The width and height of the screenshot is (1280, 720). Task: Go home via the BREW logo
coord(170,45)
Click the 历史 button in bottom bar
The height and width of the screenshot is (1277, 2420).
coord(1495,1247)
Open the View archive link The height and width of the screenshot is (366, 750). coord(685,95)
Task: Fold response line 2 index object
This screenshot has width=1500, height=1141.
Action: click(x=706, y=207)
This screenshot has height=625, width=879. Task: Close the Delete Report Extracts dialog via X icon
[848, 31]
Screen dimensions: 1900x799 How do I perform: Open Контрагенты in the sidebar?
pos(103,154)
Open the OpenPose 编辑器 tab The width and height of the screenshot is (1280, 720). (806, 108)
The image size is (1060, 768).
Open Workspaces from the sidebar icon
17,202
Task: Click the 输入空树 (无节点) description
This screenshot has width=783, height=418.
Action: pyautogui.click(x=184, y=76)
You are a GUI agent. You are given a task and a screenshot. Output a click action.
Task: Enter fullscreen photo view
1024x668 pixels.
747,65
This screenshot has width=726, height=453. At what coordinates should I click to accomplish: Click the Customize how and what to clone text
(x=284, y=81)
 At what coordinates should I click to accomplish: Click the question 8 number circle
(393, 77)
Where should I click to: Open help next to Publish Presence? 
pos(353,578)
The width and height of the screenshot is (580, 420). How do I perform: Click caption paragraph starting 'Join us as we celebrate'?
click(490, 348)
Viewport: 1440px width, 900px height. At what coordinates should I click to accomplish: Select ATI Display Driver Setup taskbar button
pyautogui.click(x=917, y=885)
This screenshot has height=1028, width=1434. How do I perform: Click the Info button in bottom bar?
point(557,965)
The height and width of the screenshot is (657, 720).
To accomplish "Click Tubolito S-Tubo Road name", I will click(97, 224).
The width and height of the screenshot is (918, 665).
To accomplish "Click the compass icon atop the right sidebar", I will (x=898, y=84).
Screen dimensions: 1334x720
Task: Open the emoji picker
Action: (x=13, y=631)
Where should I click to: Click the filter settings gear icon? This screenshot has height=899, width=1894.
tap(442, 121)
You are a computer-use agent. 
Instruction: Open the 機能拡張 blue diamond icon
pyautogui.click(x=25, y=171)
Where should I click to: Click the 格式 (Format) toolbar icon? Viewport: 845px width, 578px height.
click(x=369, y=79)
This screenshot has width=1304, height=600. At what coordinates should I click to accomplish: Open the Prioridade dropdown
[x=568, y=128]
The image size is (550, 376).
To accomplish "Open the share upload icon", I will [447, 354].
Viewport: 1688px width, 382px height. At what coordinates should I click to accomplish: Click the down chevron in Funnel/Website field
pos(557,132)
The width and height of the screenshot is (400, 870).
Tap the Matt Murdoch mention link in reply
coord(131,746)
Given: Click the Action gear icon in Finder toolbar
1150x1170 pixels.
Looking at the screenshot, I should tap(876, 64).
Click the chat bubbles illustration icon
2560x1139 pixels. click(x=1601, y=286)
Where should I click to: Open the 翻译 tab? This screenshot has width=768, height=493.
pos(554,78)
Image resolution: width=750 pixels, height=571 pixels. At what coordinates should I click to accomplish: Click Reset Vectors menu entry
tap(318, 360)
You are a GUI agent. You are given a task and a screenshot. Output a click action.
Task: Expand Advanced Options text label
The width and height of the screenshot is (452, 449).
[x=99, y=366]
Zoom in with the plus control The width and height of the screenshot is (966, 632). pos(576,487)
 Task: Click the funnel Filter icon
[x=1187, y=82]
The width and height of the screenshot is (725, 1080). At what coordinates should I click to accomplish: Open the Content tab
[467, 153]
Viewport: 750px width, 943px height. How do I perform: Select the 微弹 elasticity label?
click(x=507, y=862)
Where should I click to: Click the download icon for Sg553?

▶ _Required action_
Each line above must be returned exactly as written.

▶ _Exercise solution_
The width and height of the screenshot is (1280, 720). Task: Go home via the BREW logo
coord(170,45)
Click the 历史 button in bottom bar
The height and width of the screenshot is (1277, 2420).
coord(1495,1247)
Open the View archive link The height and width of the screenshot is (366, 750). coord(685,95)
Task: Fold response line 2 index object
This screenshot has width=1500, height=1141.
Action: click(x=706, y=207)
This screenshot has height=625, width=879. Task: Close the Delete Report Extracts dialog via X icon
[848, 31]
Screen dimensions: 1900x799 How do I perform: Open Контрагенты in the sidebar?
pos(103,154)
Open the OpenPose 编辑器 tab The width and height of the screenshot is (1280, 720). (806, 108)
The image size is (1060, 768).
Open Workspaces from the sidebar icon
17,202
Task: Click the 输入空树 (无节点) description
This screenshot has width=783, height=418.
Action: pyautogui.click(x=184, y=76)
You are a GUI agent. You are given a task and a screenshot. Output a click action.
Task: Enter fullscreen photo view
1024x668 pixels.
747,65
This screenshot has width=726, height=453. At what coordinates should I click to accomplish: Click the Customize how and what to clone text
(x=284, y=81)
 At what coordinates should I click to accomplish: Click the question 8 number circle
(393, 77)
Where should I click to: Open help next to Publish Presence? 
pos(353,578)
The width and height of the screenshot is (580, 420). How do I perform: Click caption paragraph starting 'Join us as we celebrate'?
click(490, 348)
Viewport: 1440px width, 900px height. At what coordinates should I click to accomplish: Select ATI Display Driver Setup taskbar button
pyautogui.click(x=917, y=885)
This screenshot has height=1028, width=1434. How do I perform: Click the Info button in bottom bar?
point(557,965)
The height and width of the screenshot is (657, 720).
To accomplish "Click Tubolito S-Tubo Road name", I will click(97, 224).
The width and height of the screenshot is (918, 665).
To accomplish "Click the compass icon atop the right sidebar", I will (x=898, y=84).
Screen dimensions: 1334x720
Task: Open the emoji picker
Action: (x=13, y=631)
Where should I click to: Click the filter settings gear icon? This screenshot has height=899, width=1894.
tap(442, 121)
You are a computer-use agent. 
Instruction: Open the 機能拡張 blue diamond icon
pyautogui.click(x=25, y=171)
Where should I click to: Click the 格式 (Format) toolbar icon? Viewport: 845px width, 578px height.
click(x=369, y=79)
This screenshot has width=1304, height=600. At what coordinates should I click to accomplish: Open the Prioridade dropdown
[x=568, y=128]
The image size is (550, 376).
To accomplish "Open the share upload icon", I will [447, 354].
Viewport: 1688px width, 382px height. At what coordinates should I click to accomplish: Click the down chevron in Funnel/Website field
pos(557,132)
The width and height of the screenshot is (400, 870).
Tap the Matt Murdoch mention link in reply
coord(131,746)
Given: Click the Action gear icon in Finder toolbar
1150x1170 pixels.
Looking at the screenshot, I should tap(876, 64).
Click the chat bubbles illustration icon
2560x1139 pixels. click(x=1601, y=286)
Where should I click to: Open the 翻译 tab? This screenshot has width=768, height=493.
pos(554,78)
Image resolution: width=750 pixels, height=571 pixels. At what coordinates should I click to accomplish: Click Reset Vectors menu entry
tap(318, 360)
You are a GUI agent. You are given a task and a screenshot. Output a click action.
Task: Expand Advanced Options text label
The width and height of the screenshot is (452, 449).
[x=99, y=366]
Zoom in with the plus control The width and height of the screenshot is (966, 632). pos(576,487)
 Task: Click the funnel Filter icon
[x=1187, y=82]
The width and height of the screenshot is (725, 1080). At what coordinates should I click to accomplish: Open the Content tab
[467, 153]
Viewport: 750px width, 943px height. How do I perform: Select the 微弹 elasticity label?
click(x=507, y=862)
Where should I click to: Click the download icon for Sg553?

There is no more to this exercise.